_Exercise aim_
Up to and including the line with "This screenshot has height=980, width=1228.", restate the material below word for word, beginning with its first line.

_Data to use_
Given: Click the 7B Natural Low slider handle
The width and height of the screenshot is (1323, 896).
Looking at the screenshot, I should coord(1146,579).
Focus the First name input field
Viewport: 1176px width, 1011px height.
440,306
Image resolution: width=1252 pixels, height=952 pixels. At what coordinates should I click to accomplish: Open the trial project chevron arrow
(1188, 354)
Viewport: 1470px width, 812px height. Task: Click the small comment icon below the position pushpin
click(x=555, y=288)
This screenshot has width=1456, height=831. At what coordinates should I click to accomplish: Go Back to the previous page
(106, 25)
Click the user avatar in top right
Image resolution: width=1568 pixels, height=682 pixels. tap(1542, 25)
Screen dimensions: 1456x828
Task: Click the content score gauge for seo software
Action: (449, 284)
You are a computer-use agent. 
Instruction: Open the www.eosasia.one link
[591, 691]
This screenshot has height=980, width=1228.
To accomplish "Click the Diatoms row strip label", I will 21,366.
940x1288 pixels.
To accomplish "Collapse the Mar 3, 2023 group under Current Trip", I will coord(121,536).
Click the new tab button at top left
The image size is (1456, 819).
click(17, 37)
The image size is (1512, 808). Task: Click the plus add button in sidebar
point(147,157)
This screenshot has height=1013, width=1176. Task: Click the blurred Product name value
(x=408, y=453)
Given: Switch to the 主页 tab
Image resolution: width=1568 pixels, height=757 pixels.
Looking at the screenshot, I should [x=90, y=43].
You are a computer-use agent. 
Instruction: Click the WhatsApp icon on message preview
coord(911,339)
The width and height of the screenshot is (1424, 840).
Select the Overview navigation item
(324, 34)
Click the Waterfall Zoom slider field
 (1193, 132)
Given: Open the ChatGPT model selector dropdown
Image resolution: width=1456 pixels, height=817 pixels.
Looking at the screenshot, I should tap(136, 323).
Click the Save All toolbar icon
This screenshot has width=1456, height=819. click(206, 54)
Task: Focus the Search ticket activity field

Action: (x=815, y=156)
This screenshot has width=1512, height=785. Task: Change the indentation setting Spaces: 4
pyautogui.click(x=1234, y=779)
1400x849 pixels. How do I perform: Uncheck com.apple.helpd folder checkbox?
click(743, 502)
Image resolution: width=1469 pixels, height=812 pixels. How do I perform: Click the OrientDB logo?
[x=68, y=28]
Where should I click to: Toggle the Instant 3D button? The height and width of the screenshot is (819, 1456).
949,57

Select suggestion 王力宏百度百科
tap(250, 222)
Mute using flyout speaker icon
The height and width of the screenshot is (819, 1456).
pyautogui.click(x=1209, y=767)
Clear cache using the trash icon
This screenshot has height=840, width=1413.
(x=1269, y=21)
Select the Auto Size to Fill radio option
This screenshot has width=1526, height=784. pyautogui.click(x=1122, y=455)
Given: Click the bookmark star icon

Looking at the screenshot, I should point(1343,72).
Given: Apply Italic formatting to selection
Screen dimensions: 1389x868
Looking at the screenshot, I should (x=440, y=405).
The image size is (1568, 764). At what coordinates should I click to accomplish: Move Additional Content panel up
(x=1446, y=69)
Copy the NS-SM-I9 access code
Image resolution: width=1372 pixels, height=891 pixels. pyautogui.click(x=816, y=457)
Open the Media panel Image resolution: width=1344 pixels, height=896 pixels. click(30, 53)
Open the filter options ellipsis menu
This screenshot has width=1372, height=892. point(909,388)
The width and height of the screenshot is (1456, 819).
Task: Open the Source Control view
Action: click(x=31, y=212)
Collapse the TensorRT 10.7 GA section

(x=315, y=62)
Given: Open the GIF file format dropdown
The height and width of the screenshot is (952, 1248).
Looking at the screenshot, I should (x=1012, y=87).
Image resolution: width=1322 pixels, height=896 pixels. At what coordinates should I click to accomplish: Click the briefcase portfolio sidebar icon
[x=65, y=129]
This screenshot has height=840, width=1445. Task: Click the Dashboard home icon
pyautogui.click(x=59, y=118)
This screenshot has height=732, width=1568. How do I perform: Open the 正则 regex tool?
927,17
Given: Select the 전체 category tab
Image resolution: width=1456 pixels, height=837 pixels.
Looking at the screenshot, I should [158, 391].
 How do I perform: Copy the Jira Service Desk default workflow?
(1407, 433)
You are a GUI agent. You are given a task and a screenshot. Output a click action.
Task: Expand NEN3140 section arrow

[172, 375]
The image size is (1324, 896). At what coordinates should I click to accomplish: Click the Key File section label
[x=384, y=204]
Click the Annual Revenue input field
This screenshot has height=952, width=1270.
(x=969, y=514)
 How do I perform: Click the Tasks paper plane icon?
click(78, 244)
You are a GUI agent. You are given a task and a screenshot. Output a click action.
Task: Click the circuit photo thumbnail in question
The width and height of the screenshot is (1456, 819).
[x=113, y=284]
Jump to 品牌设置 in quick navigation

_Result_
Given: Click the 7B Natural Low slider handle
The width and height of the screenshot is (1323, 896).
Looking at the screenshot, I should coord(1146,579).
Focus the First name input field
Viewport: 1176px width, 1011px height.
440,306
Image resolution: width=1252 pixels, height=952 pixels. At what coordinates should I click to accomplish: Open the trial project chevron arrow
(1188, 354)
Viewport: 1470px width, 812px height. Task: Click the small comment icon below the position pushpin
click(x=555, y=288)
This screenshot has width=1456, height=831. At what coordinates should I click to accomplish: Go Back to the previous page
(106, 25)
Click the user avatar in top right
Image resolution: width=1568 pixels, height=682 pixels. tap(1542, 25)
Screen dimensions: 1456x828
Task: Click the content score gauge for seo software
Action: (449, 284)
You are a computer-use agent. 
Instruction: Open the www.eosasia.one link
[591, 691]
This screenshot has height=980, width=1228.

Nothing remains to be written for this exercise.